▶ **TASK INSTRUCTIONS**:
Turn each line of the material into an item of a numbered list, skipping any blank lines and leaving out the pictures.

====

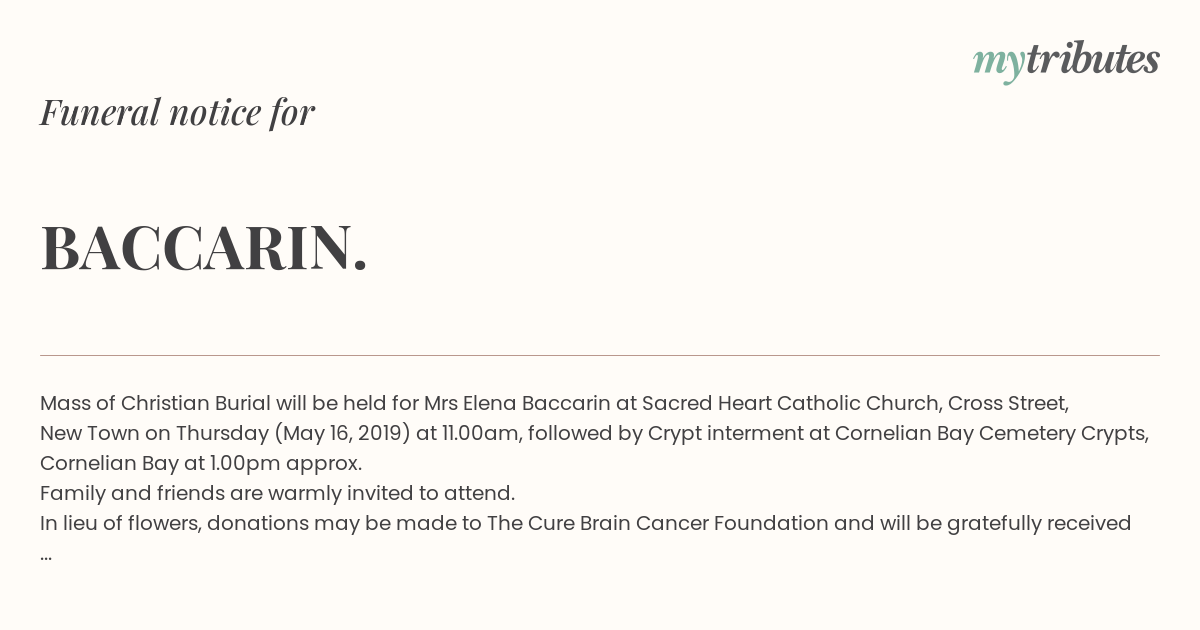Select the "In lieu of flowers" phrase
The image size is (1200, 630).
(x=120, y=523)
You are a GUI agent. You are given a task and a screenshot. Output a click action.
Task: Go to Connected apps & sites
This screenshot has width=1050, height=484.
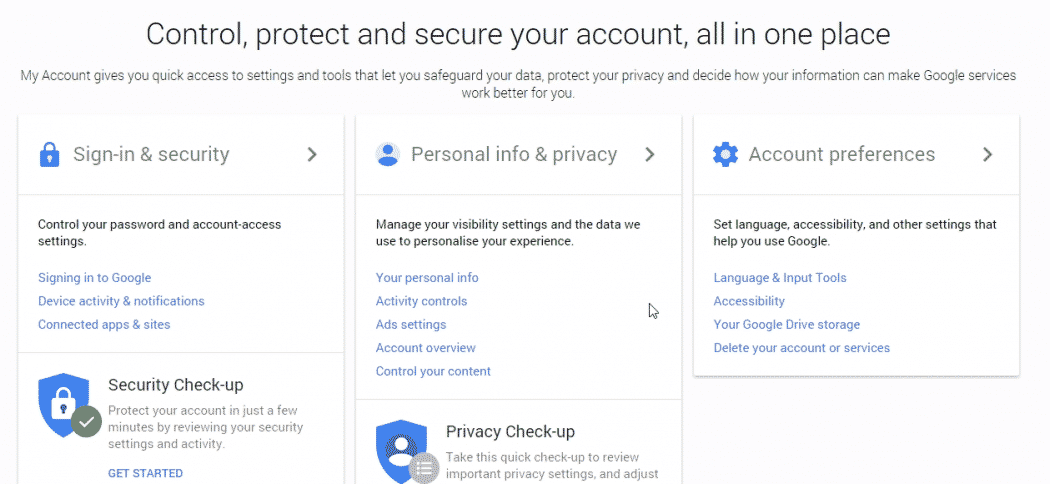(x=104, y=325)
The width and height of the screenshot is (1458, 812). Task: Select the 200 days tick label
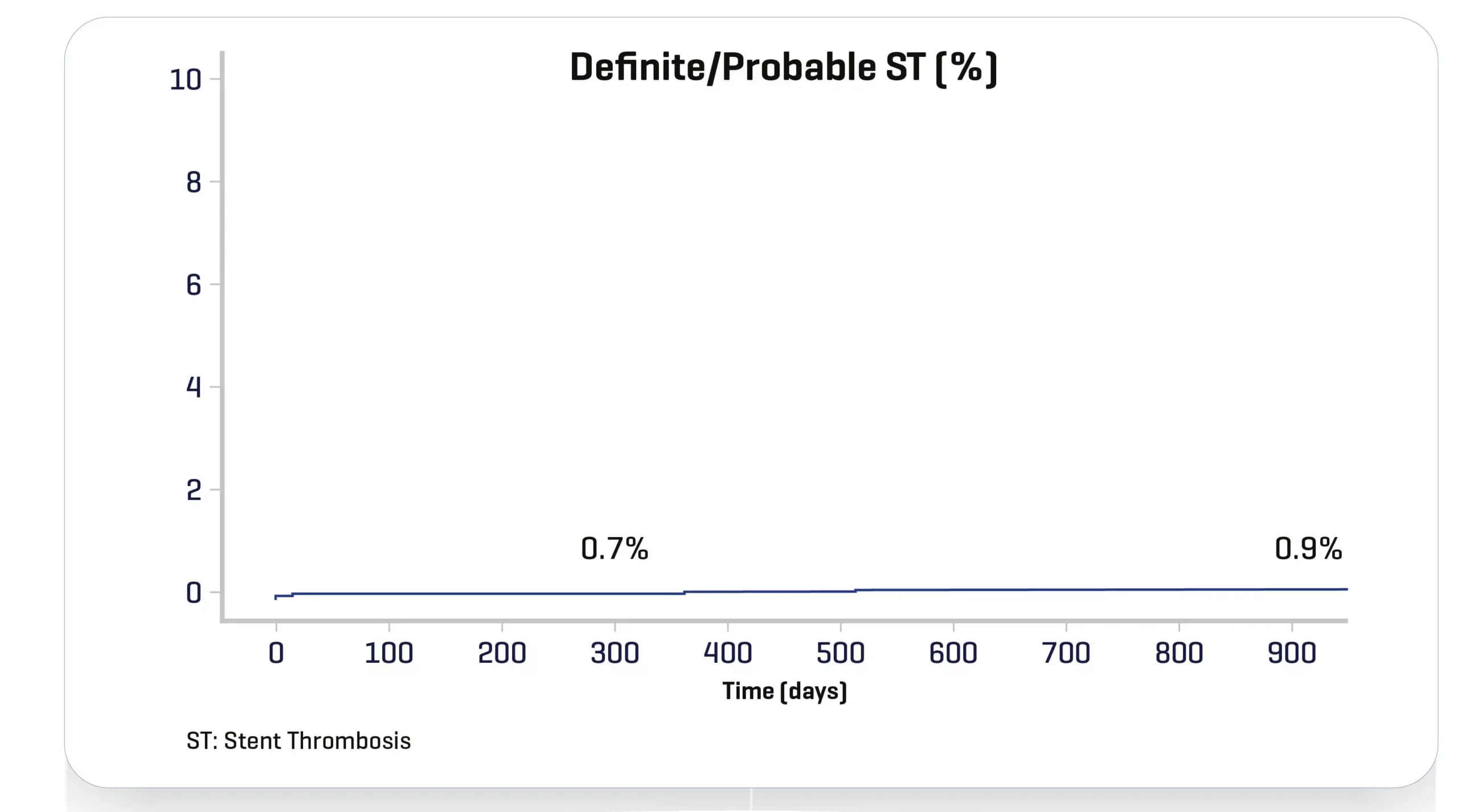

====

▶ **ANSWER TO THIS EXERCISE**:
1. Select the "In lieu of flowers" phrase
2. The image size is (1200, 630).
3. (x=120, y=523)
4. You are a GUI agent. You are given a task and a screenshot. Output a click action.
5. Task: Go to Connected apps & sites
6. This screenshot has width=1050, height=484.
7. (x=104, y=325)
8. The width and height of the screenshot is (1458, 812). Task: Select the 200 days tick label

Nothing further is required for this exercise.